> _Work to complete_
Would you transcribe exactly the lines from the one containing "The height and" to the last line of the data below, both ends included, but none of the pictures?

> _The input_
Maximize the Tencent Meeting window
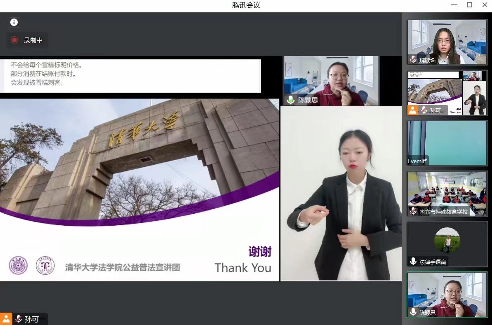 [469, 5]
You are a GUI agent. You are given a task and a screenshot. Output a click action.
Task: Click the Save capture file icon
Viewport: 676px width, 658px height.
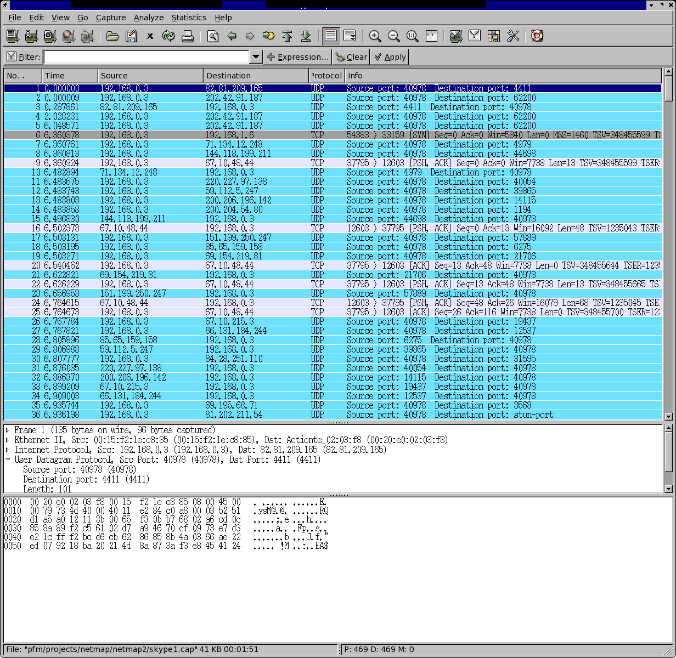tap(131, 36)
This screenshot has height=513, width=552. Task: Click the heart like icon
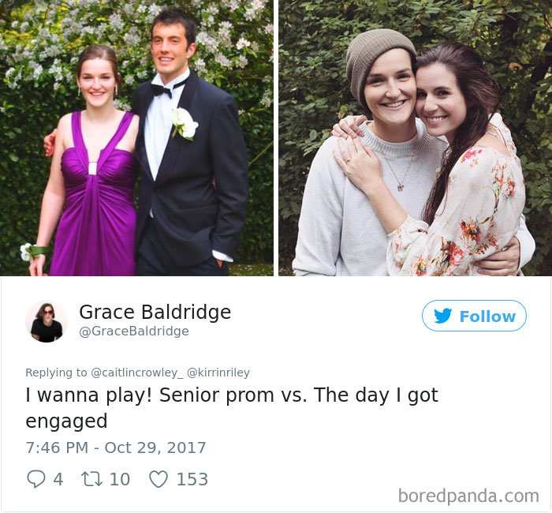(159, 479)

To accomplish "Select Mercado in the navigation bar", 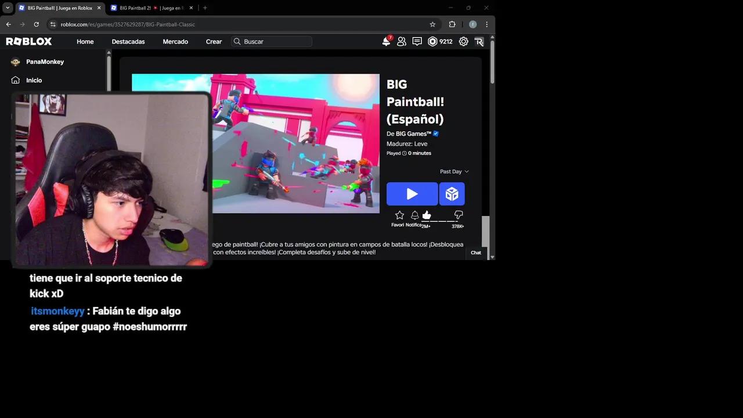I will tap(175, 41).
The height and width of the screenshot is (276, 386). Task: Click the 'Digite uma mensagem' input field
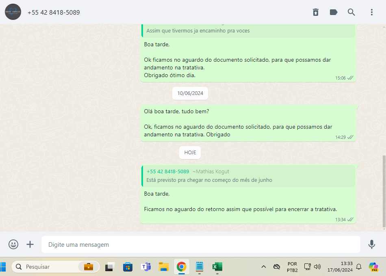pyautogui.click(x=201, y=245)
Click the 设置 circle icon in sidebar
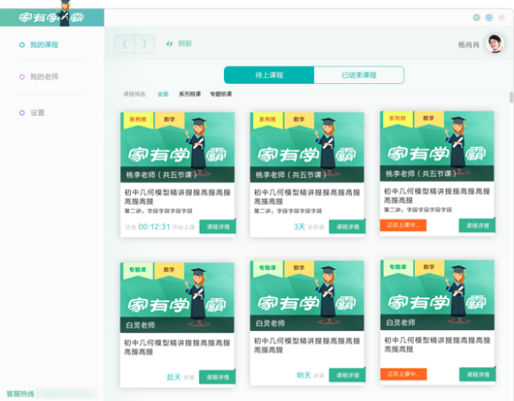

> _Response_
The height and width of the screenshot is (276, 386). Task: Click the 'Digite uma mensagem' input field
pyautogui.click(x=201, y=245)
Click the 设置 circle icon in sidebar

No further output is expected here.